For the GDB7-22-TS set, there is a negligible difference in model performance moving from DFT to xTB geometries. The xTB geometries are a good proxy for the DFT geometries here, since this set consists of small, charge-neutral organic molecules, which are largely well-described by semiempirical methods. For the Cyclo-23-TS set, while the molecules are still organic, they are larger than those in the GDB7-22-TS set and there is a greater divergence between the GFN2-xTB and DFT geometries, resulting in a larger deterioration with these geometries. Figure LABEL:S-fig:cyclo_rmsd illustrates that models trained on lower quality (i.e., xTB) geometries do not produce higher errors for molecules with particularly high deviation from DFT geometries. Rather, there is a consistent deterioration in the model performance when training on xTB geometries and predicting on DFT barriers, if the xTB geometries are a poor proxy for the DFT ones.
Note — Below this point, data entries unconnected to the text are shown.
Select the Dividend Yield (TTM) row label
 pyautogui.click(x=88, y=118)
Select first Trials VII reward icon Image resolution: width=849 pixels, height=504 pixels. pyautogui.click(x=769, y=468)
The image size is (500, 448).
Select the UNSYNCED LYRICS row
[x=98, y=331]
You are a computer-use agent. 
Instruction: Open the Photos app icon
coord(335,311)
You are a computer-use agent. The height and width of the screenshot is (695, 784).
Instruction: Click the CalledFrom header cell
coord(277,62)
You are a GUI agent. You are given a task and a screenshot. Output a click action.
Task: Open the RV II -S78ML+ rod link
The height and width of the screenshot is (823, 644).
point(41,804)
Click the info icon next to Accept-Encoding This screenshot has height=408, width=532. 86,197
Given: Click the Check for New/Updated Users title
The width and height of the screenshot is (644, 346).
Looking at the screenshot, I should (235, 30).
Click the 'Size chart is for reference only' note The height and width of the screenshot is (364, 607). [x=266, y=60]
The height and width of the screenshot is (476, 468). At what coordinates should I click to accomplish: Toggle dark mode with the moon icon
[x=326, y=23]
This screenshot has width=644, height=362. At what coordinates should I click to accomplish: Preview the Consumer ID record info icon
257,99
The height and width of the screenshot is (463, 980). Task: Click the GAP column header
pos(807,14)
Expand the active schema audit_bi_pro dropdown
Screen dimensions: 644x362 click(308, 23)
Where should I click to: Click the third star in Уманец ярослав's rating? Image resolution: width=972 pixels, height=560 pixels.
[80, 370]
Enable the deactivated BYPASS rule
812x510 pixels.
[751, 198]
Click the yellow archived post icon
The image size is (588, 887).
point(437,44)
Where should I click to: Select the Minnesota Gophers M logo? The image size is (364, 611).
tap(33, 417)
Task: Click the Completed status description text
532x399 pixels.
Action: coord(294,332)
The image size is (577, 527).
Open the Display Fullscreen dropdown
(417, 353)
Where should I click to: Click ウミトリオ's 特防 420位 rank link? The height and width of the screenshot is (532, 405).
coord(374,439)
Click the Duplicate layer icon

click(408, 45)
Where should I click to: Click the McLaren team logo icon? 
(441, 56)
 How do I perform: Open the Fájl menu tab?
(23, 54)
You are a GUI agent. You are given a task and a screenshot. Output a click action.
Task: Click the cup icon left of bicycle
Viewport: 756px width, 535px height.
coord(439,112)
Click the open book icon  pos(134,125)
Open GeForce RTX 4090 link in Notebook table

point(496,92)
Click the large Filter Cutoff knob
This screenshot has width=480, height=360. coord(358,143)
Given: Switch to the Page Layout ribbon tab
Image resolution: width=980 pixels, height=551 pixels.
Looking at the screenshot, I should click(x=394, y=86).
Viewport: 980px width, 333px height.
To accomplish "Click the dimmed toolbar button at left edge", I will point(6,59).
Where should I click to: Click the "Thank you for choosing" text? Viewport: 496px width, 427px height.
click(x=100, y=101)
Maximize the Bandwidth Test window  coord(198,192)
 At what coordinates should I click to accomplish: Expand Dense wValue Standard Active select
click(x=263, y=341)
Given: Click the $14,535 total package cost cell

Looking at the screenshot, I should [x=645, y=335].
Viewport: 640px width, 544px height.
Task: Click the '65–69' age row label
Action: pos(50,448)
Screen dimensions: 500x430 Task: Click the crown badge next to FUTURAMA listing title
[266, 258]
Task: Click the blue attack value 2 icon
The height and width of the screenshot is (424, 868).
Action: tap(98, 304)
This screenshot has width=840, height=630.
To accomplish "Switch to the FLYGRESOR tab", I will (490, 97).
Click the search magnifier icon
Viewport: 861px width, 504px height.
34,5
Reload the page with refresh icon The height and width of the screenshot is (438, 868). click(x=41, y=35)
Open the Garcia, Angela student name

The Proparg-21-TS set is the most complex of the three for GFN2-xTB, since these systems with charged organosilicon compounds differ considerably from those used to parameterize semi-empirical methods or force field methods. As described in Section 5.3, unlike for the other datasets where we generate an initial structure from SMILES using force field methods, for this set it is impossible and we instead generate xTB geometries from the DFT ones. While this is not a feasible geometry generation pipeline out-of-sample, it still demonstrates how different methods perform with high and low-quality geometries. Here, we see that EquiReact is significantly less sensitive than SLATM ${}_{d}$ +KRR and the variation trained with lower quality geometries still offers competitive errors ( $0.48\pm 0.21$ kcal/mol for the “None” model).

4 Conclusions

Despite the crowning of equivariant neural networks as best-in-class for the prediction of computed molecular properties, the equivalent has not been well-established for the prediction of reaction properties. We contribute to this domain by introducing EquiReact, an equivariant neural network constructed from the three-dimensional coordinates of reactants and products. While other graph-based models for reactions rely on atom-mapped reaction SMILES, EquiReact is flexible and can include atom-map** if it is available. Particularly in the regime without atom-map** information, EquiReact outperforms existing baselines^{99, 66, 38} for the prediction of reaction barriers on the GDB7-22-TS,¹⁰¹ Cyclo-23-TS ¹⁰² and Proparg-21-TS ^{63, 91} datasets. The latter dataset in particular illustrates both the data efficiency of our model (with a total dataset size of less than 700 datapoints) as well as EquiReact’s forte in describing subtle changes in geometry. EquiReact demonstrates superior extrapolation capabilities compared to the 2D-graph-based models for all datasets and in all regimes tested. It also suffers less in moving from DFT-level to GFN2-xTB-level¹¹⁷ geometries compared to existing methods. These points illustrate its utility in out-of-sample scenarios.

5 Methods

5.1 Datasets

We test EquiReact on three datasets of reaction barriers previously used to benchmark reaction representations.³⁸ In all cases, optimized three-dimensional structures of reactants and products are provided, which are used to train models and make predictions. The activation barrier is not a direct function of these structures, but using the TS structure to make predictions removes the utility of the ML models vs. direct computation of the TS. Thus we use an implicit interpolation of reactants’ and products’ structures as a proxy for the TS as in previous works.^{36, 63, 38}

The GDB7-22-TS ¹⁰¹ dataset consists of close to $12,000$ diverse organic reactions automatically constructed from the GDB7 dataset^{118, 119, 55} using the growing string method¹²⁰ along with corresponding energy barriers ( $\Delta E^{\ddagger}$ ) computed at the CCSD(T)-F12a/cc-pVDZ-F12// $\omega$ B97X-D3/def2-TZVP level. The dataset provides atom-mapped SMILES, with “True” maps derived from the transition state. For $43$ reactions out of $11,926$ , one of the product’s SMILES represent a molecule different from the xyz structure. These reactions were therefore excluded from the dataset, leading to a modified GDB7-22-TS set used here.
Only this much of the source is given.